■ **Given instruction**
Copy each line of the data below word for word, leaving nothing out and changing nothing.

■ **Material supplied**
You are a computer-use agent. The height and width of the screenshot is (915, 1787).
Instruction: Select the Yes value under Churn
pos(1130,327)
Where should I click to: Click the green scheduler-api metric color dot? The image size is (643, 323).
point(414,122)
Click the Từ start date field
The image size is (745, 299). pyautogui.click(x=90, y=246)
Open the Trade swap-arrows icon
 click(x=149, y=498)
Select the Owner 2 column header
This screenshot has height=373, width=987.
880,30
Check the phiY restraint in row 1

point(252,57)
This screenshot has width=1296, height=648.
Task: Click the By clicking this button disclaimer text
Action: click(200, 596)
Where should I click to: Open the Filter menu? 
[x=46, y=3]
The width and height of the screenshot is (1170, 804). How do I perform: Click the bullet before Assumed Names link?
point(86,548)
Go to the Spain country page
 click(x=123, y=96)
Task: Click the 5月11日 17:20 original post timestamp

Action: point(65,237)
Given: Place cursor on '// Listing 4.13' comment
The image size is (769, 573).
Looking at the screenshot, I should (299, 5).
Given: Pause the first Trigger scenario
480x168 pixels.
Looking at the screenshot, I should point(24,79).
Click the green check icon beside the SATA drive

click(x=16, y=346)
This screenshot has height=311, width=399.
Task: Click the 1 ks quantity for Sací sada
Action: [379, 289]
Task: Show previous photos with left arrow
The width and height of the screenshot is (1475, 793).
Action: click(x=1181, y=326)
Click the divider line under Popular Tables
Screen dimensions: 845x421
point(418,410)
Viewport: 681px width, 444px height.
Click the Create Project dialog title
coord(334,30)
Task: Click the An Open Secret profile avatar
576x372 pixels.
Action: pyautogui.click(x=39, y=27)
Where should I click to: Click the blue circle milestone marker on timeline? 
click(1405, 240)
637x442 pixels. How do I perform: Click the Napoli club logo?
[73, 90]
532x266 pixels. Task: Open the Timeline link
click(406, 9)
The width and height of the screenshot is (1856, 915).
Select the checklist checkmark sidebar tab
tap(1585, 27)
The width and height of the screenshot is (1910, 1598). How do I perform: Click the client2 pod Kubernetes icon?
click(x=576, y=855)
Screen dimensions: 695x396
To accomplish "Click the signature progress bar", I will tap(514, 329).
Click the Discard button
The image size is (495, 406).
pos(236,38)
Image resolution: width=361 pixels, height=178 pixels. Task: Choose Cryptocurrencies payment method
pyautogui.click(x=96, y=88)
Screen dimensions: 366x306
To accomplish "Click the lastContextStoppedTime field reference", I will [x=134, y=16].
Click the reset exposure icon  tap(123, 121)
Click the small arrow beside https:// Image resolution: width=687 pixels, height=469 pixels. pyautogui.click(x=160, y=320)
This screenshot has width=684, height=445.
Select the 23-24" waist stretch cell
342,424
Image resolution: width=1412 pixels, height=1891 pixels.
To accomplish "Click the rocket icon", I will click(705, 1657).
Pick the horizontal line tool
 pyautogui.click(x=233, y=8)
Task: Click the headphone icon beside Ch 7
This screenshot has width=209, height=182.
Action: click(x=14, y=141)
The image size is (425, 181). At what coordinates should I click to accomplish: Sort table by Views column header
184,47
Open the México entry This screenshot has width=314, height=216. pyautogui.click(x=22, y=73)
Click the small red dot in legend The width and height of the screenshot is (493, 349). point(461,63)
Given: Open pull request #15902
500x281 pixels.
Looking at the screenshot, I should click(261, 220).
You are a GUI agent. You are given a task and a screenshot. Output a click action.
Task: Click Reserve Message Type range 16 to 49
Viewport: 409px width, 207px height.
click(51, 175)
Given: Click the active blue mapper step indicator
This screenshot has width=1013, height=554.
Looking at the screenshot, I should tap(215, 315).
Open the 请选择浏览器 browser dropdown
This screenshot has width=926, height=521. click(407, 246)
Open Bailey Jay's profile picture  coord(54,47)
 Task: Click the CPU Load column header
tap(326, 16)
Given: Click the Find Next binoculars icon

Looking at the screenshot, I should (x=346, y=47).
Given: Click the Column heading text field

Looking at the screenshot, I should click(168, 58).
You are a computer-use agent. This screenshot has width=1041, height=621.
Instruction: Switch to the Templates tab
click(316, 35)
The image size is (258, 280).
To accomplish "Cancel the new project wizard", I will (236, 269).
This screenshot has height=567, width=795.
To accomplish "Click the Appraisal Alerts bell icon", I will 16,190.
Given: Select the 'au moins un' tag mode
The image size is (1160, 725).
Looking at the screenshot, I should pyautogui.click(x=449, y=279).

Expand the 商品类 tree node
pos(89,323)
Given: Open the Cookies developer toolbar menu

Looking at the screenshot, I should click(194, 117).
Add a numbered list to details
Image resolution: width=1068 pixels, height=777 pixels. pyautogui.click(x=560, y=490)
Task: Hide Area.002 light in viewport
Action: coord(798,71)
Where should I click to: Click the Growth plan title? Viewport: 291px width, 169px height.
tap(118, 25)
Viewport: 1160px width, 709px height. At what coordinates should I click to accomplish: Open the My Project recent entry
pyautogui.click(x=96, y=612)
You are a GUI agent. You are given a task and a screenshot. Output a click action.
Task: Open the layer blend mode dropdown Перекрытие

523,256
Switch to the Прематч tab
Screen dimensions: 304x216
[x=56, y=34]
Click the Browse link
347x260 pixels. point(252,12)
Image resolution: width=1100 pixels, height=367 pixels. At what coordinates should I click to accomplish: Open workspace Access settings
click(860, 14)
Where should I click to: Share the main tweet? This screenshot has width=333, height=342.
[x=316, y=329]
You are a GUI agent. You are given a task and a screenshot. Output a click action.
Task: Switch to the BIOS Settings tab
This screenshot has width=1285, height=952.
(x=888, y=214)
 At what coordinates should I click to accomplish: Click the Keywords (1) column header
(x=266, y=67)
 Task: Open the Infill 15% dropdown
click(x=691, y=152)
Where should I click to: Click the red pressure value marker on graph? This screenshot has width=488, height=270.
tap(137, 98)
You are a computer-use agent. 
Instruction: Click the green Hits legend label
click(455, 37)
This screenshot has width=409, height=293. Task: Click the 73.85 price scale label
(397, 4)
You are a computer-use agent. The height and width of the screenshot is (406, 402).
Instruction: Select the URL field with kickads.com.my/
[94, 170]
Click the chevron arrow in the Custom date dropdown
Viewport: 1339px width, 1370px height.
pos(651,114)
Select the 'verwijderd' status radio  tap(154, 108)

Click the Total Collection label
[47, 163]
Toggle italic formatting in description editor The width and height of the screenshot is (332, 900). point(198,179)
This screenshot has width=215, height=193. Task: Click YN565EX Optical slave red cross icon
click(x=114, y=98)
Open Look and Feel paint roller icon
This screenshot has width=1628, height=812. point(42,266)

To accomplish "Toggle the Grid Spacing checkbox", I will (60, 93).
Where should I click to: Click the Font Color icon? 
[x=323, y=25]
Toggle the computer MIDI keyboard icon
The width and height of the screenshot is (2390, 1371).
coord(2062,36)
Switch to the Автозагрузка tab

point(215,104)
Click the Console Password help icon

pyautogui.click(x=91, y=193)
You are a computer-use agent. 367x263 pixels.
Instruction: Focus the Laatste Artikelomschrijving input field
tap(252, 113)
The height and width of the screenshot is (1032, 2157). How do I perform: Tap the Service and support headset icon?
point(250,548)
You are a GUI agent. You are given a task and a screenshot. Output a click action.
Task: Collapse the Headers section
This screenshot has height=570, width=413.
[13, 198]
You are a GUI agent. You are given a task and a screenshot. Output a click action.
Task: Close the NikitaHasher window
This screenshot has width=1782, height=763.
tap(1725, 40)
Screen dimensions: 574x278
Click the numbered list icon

■ **Exercise response**
You are a computer-use agent. The height and width of the screenshot is (915, 1787).
Instruction: Select the Yes value under Churn
pos(1130,327)
Where should I click to: Click the green scheduler-api metric color dot? The image size is (643, 323).
point(414,122)
Click the Từ start date field
The image size is (745, 299). pyautogui.click(x=90, y=246)
Open the Trade swap-arrows icon
 click(x=149, y=498)
Select the Owner 2 column header
This screenshot has height=373, width=987.
880,30
Check the phiY restraint in row 1

point(252,57)
This screenshot has width=1296, height=648.
Task: Click the By clicking this button disclaimer text
Action: click(200, 596)
Where should I click to: Open the Filter menu? 
[x=46, y=3]
The width and height of the screenshot is (1170, 804). How do I perform: Click the bullet before Assumed Names link?
point(86,548)
Go to the Spain country page
 click(x=123, y=96)
Task: Click the 5月11日 17:20 original post timestamp

Action: point(65,237)
Given: Place cursor on '// Listing 4.13' comment
The image size is (769, 573).
Looking at the screenshot, I should (299, 5).
Given: Pause the first Trigger scenario
480x168 pixels.
Looking at the screenshot, I should point(24,79).
Click the green check icon beside the SATA drive

click(x=16, y=346)
This screenshot has height=311, width=399.
Task: Click the 1 ks quantity for Sací sada
Action: [379, 289]
Task: Show previous photos with left arrow
The width and height of the screenshot is (1475, 793).
Action: click(x=1181, y=326)
Click the divider line under Popular Tables
Screen dimensions: 845x421
point(418,410)
Viewport: 681px width, 444px height.
Click the Create Project dialog title
coord(334,30)
Task: Click the An Open Secret profile avatar
576x372 pixels.
Action: pyautogui.click(x=39, y=27)
Where should I click to: Click the blue circle milestone marker on timeline? 
click(1405, 240)
637x442 pixels. How do I perform: Click the Napoli club logo?
[73, 90]
532x266 pixels. Task: Open the Timeline link
click(406, 9)
The width and height of the screenshot is (1856, 915).
Select the checklist checkmark sidebar tab
tap(1585, 27)
The width and height of the screenshot is (1910, 1598). How do I perform: Click the client2 pod Kubernetes icon?
click(x=576, y=855)
Screen dimensions: 695x396
To accomplish "Click the signature progress bar", I will tap(514, 329).
Click the Discard button
The image size is (495, 406).
pos(236,38)
Image resolution: width=361 pixels, height=178 pixels. Task: Choose Cryptocurrencies payment method
pyautogui.click(x=96, y=88)
Screen dimensions: 366x306
To accomplish "Click the lastContextStoppedTime field reference", I will [x=134, y=16].
Click the reset exposure icon  tap(123, 121)
Click the small arrow beside https:// Image resolution: width=687 pixels, height=469 pixels. pyautogui.click(x=160, y=320)
This screenshot has width=684, height=445.
Select the 23-24" waist stretch cell
342,424
Image resolution: width=1412 pixels, height=1891 pixels.
To accomplish "Click the rocket icon", I will click(705, 1657).
Pick the horizontal line tool
 pyautogui.click(x=233, y=8)
Task: Click the headphone icon beside Ch 7
This screenshot has width=209, height=182.
Action: click(x=14, y=141)
The image size is (425, 181). At what coordinates should I click to accomplish: Sort table by Views column header
184,47
Open the México entry This screenshot has width=314, height=216. pyautogui.click(x=22, y=73)
Click the small red dot in legend The width and height of the screenshot is (493, 349). point(461,63)
Given: Open pull request #15902
500x281 pixels.
Looking at the screenshot, I should click(261, 220).
You are a GUI agent. You are given a task and a screenshot. Output a click action.
Task: Click Reserve Message Type range 16 to 49
Viewport: 409px width, 207px height.
click(51, 175)
Given: Click the active blue mapper step indicator
This screenshot has width=1013, height=554.
Looking at the screenshot, I should tap(215, 315).
Open the 请选择浏览器 browser dropdown
This screenshot has width=926, height=521. click(407, 246)
Open Bailey Jay's profile picture  coord(54,47)
 Task: Click the CPU Load column header
tap(326, 16)
Given: Click the Find Next binoculars icon

Looking at the screenshot, I should (x=346, y=47).
Given: Click the Column heading text field

Looking at the screenshot, I should click(168, 58).
You are a computer-use agent. This screenshot has width=1041, height=621.
Instruction: Switch to the Templates tab
click(316, 35)
The image size is (258, 280).
To accomplish "Cancel the new project wizard", I will (236, 269).
This screenshot has height=567, width=795.
To accomplish "Click the Appraisal Alerts bell icon", I will 16,190.
Given: Select the 'au moins un' tag mode
The image size is (1160, 725).
Looking at the screenshot, I should pyautogui.click(x=449, y=279).

Expand the 商品类 tree node
pos(89,323)
Given: Open the Cookies developer toolbar menu

Looking at the screenshot, I should click(194, 117).
Add a numbered list to details
Image resolution: width=1068 pixels, height=777 pixels. pyautogui.click(x=560, y=490)
Task: Hide Area.002 light in viewport
Action: coord(798,71)
Where should I click to: Click the Growth plan title? Viewport: 291px width, 169px height.
tap(118, 25)
Viewport: 1160px width, 709px height. At what coordinates should I click to accomplish: Open the My Project recent entry
pyautogui.click(x=96, y=612)
You are a GUI agent. You are given a task and a screenshot. Output a click action.
Task: Open the layer blend mode dropdown Перекрытие

523,256
Switch to the Прематч tab
Screen dimensions: 304x216
[x=56, y=34]
Click the Browse link
347x260 pixels. point(252,12)
Image resolution: width=1100 pixels, height=367 pixels. At what coordinates should I click to accomplish: Open workspace Access settings
click(860, 14)
Where should I click to: Share the main tweet? This screenshot has width=333, height=342.
[x=316, y=329]
You are a GUI agent. You are given a task and a screenshot. Output a click action.
Task: Switch to the BIOS Settings tab
This screenshot has width=1285, height=952.
(x=888, y=214)
 At what coordinates should I click to accomplish: Click the Keywords (1) column header
(x=266, y=67)
 Task: Open the Infill 15% dropdown
click(x=691, y=152)
Where should I click to: Click the red pressure value marker on graph? This screenshot has width=488, height=270.
tap(137, 98)
You are a computer-use agent. 
Instruction: Click the green Hits legend label
click(455, 37)
This screenshot has width=409, height=293. Task: Click the 73.85 price scale label
(397, 4)
You are a computer-use agent. The height and width of the screenshot is (406, 402).
Instruction: Select the URL field with kickads.com.my/
[94, 170]
Click the chevron arrow in the Custom date dropdown
Viewport: 1339px width, 1370px height.
pos(651,114)
Select the 'verwijderd' status radio  tap(154, 108)

Click the Total Collection label
[47, 163]
Toggle italic formatting in description editor The width and height of the screenshot is (332, 900). point(198,179)
This screenshot has width=215, height=193. Task: Click YN565EX Optical slave red cross icon
click(x=114, y=98)
Open Look and Feel paint roller icon
This screenshot has width=1628, height=812. point(42,266)

To accomplish "Toggle the Grid Spacing checkbox", I will (60, 93).
Where should I click to: Click the Font Color icon? 
[x=323, y=25]
Toggle the computer MIDI keyboard icon
The width and height of the screenshot is (2390, 1371).
coord(2062,36)
Switch to the Автозагрузка tab

point(215,104)
Click the Console Password help icon

pyautogui.click(x=91, y=193)
You are a computer-use agent. 367x263 pixels.
Instruction: Focus the Laatste Artikelomschrijving input field
tap(252, 113)
The height and width of the screenshot is (1032, 2157). How do I perform: Tap the Service and support headset icon?
point(250,548)
You are a GUI agent. You are given a task and a screenshot. Output a click action.
Task: Collapse the Headers section
This screenshot has height=570, width=413.
[13, 198]
You are a GUI agent. You are given a task and a screenshot. Output a click action.
Task: Close the NikitaHasher window
This screenshot has width=1782, height=763.
tap(1725, 40)
Screen dimensions: 574x278
Click the numbered list icon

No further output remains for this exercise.